» **Exercise instructions**
Will you return, word for word, only the lines from the top of the data below down to and including the one with "Click the blue help"?

» **Exercise inputs**
'''

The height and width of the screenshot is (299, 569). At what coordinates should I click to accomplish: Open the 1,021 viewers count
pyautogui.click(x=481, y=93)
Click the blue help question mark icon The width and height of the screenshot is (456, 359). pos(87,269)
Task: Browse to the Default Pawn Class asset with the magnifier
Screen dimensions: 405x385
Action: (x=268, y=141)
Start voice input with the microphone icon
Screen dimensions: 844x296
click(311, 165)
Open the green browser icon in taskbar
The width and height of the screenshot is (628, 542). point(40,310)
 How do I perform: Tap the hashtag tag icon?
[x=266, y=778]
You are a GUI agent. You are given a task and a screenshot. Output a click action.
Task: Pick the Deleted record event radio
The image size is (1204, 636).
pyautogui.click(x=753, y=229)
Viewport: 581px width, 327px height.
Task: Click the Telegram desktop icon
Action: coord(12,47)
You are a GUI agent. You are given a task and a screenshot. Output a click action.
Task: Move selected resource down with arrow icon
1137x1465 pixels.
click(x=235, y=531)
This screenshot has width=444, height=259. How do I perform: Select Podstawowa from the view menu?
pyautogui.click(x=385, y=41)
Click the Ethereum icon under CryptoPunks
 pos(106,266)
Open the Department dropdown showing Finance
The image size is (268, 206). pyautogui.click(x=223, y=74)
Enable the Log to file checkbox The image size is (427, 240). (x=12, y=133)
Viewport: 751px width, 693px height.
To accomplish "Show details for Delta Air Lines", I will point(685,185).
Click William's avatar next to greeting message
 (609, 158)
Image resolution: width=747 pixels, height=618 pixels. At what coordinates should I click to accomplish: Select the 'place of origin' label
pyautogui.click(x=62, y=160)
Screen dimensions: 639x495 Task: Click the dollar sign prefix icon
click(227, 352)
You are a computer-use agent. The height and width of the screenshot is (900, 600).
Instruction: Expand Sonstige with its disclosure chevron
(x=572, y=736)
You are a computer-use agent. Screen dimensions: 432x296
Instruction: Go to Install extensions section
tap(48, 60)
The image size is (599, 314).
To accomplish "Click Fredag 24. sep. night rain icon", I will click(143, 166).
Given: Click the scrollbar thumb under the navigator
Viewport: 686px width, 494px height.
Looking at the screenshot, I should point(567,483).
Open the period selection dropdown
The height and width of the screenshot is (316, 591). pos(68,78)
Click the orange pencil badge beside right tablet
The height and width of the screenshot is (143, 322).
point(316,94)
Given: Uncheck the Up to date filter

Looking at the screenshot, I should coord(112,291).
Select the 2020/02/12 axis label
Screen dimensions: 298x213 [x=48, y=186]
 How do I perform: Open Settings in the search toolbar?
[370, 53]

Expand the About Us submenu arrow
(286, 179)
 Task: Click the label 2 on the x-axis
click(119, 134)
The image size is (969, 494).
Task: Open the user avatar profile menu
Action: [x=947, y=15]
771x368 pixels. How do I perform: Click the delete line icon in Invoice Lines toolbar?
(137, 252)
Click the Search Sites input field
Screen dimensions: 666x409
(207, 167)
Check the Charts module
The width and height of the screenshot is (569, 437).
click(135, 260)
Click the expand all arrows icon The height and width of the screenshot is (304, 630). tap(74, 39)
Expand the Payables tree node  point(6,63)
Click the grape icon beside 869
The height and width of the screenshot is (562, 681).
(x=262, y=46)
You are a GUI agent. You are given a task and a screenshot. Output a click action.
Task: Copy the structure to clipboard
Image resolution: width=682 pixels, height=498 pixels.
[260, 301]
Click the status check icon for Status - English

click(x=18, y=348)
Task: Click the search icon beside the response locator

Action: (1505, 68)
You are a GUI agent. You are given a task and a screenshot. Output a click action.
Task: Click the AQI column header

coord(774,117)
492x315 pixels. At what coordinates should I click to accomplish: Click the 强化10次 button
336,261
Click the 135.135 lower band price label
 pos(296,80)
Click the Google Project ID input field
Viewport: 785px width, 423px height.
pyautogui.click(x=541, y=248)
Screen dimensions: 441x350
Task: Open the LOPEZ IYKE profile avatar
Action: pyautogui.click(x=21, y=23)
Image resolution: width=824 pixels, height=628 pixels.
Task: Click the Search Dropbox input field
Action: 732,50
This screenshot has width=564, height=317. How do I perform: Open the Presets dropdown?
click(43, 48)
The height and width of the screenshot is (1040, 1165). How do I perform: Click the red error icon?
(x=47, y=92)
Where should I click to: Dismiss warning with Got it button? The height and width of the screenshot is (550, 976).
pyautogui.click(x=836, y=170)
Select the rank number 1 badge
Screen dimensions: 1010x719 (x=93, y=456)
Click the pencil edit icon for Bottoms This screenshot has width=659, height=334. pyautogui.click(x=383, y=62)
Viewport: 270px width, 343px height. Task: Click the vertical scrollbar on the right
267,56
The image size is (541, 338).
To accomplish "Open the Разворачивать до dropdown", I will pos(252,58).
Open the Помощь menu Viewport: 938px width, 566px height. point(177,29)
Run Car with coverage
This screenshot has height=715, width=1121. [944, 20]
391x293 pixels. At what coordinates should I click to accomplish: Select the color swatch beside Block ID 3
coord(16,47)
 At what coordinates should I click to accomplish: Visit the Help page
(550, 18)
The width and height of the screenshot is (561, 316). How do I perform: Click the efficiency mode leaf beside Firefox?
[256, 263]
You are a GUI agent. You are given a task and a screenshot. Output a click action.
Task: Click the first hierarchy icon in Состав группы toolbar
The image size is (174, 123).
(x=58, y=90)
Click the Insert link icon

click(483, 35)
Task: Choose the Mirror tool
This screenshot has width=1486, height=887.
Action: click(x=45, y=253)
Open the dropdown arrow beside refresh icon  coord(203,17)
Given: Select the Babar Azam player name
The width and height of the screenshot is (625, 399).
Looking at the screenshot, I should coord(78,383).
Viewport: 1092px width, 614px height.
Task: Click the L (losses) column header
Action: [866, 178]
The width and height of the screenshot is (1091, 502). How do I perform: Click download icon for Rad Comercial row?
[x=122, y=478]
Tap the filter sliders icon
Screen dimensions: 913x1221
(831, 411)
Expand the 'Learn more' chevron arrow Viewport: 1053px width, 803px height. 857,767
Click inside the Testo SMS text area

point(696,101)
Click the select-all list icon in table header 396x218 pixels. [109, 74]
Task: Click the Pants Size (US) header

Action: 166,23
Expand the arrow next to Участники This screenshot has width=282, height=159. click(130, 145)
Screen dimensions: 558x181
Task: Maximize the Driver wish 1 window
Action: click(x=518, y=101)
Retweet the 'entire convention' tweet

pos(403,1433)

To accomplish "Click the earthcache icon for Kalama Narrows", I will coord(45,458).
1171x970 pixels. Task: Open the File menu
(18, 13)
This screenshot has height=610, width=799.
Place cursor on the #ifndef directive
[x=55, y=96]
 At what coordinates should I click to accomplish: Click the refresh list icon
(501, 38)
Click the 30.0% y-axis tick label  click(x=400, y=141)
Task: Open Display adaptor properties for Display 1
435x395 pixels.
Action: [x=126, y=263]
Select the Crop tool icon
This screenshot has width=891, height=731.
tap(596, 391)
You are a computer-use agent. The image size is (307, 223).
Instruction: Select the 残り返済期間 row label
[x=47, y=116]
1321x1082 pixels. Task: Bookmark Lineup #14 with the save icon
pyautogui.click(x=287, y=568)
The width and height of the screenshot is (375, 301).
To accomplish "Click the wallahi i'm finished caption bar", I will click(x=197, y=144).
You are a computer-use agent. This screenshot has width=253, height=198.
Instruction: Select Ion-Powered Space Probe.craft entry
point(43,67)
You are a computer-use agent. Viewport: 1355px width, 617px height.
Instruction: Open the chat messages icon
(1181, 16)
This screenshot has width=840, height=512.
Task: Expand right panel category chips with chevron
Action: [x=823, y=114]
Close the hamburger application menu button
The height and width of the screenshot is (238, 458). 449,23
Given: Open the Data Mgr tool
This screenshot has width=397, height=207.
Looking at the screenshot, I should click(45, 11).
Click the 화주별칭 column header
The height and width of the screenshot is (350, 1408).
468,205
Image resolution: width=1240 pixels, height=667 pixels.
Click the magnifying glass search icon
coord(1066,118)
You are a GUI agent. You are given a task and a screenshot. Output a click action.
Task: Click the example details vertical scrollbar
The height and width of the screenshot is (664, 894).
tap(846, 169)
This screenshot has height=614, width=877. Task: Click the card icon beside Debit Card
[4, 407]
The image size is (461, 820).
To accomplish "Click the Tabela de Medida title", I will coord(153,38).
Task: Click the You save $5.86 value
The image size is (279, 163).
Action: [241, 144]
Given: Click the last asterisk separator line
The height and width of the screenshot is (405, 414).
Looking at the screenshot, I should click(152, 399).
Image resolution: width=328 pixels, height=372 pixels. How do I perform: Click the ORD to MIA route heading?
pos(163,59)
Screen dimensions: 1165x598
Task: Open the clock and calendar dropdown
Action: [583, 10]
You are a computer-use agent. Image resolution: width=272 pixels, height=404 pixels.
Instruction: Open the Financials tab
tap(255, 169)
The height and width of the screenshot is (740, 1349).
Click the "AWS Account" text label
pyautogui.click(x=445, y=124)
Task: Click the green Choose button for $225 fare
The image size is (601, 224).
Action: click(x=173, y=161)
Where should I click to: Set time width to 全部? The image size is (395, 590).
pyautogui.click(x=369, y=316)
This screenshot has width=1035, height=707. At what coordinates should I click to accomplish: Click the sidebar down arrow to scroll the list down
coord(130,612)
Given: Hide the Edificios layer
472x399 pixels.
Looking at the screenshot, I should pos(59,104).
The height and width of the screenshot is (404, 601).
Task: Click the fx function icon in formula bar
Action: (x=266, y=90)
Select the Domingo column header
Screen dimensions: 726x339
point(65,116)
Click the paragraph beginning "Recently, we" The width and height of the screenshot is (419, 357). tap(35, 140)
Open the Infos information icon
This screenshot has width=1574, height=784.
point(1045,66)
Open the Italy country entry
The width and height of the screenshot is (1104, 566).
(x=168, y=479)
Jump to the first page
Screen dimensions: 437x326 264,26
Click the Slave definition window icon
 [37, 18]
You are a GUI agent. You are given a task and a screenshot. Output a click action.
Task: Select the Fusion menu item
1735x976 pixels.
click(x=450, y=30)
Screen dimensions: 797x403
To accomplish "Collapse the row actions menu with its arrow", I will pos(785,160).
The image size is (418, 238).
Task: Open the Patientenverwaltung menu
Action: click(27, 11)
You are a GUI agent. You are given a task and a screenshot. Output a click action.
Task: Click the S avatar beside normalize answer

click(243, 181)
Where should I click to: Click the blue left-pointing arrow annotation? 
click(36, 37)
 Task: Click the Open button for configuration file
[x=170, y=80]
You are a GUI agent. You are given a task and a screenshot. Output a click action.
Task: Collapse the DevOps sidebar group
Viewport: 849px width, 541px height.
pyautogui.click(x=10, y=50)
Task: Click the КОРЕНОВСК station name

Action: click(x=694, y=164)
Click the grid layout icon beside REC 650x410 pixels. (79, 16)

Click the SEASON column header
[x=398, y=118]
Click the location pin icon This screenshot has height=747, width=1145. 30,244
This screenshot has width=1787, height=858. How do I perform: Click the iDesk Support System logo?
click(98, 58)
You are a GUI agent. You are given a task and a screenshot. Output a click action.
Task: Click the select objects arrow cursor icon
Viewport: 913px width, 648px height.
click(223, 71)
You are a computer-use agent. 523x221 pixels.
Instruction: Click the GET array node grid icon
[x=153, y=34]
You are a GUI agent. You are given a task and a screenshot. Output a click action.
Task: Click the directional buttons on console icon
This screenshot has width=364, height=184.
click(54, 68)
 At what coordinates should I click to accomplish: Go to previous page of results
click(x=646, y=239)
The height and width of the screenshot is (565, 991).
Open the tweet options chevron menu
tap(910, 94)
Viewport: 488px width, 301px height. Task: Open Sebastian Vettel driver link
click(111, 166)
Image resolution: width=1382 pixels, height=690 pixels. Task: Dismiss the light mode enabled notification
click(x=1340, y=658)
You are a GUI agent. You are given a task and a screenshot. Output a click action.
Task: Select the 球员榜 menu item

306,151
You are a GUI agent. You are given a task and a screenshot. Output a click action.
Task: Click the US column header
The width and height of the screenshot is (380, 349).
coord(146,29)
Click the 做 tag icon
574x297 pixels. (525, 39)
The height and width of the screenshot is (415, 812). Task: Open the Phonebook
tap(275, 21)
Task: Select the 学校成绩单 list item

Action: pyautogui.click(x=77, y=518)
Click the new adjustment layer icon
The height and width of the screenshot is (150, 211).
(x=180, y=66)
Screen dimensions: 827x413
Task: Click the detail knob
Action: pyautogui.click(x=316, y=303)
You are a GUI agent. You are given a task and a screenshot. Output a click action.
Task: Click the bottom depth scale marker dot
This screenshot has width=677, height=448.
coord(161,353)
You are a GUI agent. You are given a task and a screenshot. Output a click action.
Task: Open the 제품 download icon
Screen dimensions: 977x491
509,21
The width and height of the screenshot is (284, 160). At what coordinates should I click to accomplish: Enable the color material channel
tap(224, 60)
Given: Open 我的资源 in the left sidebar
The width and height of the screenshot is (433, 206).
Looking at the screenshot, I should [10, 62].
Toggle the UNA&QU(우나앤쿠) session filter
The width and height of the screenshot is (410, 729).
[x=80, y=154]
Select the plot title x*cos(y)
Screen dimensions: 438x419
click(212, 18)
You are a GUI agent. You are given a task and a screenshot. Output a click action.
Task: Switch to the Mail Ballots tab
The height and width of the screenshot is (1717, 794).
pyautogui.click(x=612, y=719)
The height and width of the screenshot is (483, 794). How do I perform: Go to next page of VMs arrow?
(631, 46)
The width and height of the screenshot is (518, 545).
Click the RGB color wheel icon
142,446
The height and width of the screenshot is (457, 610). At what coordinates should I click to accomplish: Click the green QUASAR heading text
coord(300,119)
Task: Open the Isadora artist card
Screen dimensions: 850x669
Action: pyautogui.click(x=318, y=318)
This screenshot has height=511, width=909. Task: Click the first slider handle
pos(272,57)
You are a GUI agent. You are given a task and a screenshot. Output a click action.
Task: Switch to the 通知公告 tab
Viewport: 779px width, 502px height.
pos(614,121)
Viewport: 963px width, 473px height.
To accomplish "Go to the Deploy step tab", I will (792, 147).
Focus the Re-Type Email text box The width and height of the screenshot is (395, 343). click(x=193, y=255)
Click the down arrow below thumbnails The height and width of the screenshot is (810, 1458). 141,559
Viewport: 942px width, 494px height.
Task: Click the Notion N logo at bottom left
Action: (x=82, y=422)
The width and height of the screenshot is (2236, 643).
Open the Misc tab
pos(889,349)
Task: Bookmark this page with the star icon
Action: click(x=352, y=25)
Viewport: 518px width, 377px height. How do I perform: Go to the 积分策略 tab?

'''

» **Task answer**
The height and width of the screenshot is (299, 569). At what coordinates should I click to accomplish: Open the 1,021 viewers count
pyautogui.click(x=481, y=93)
Click the blue help question mark icon The width and height of the screenshot is (456, 359). pos(87,269)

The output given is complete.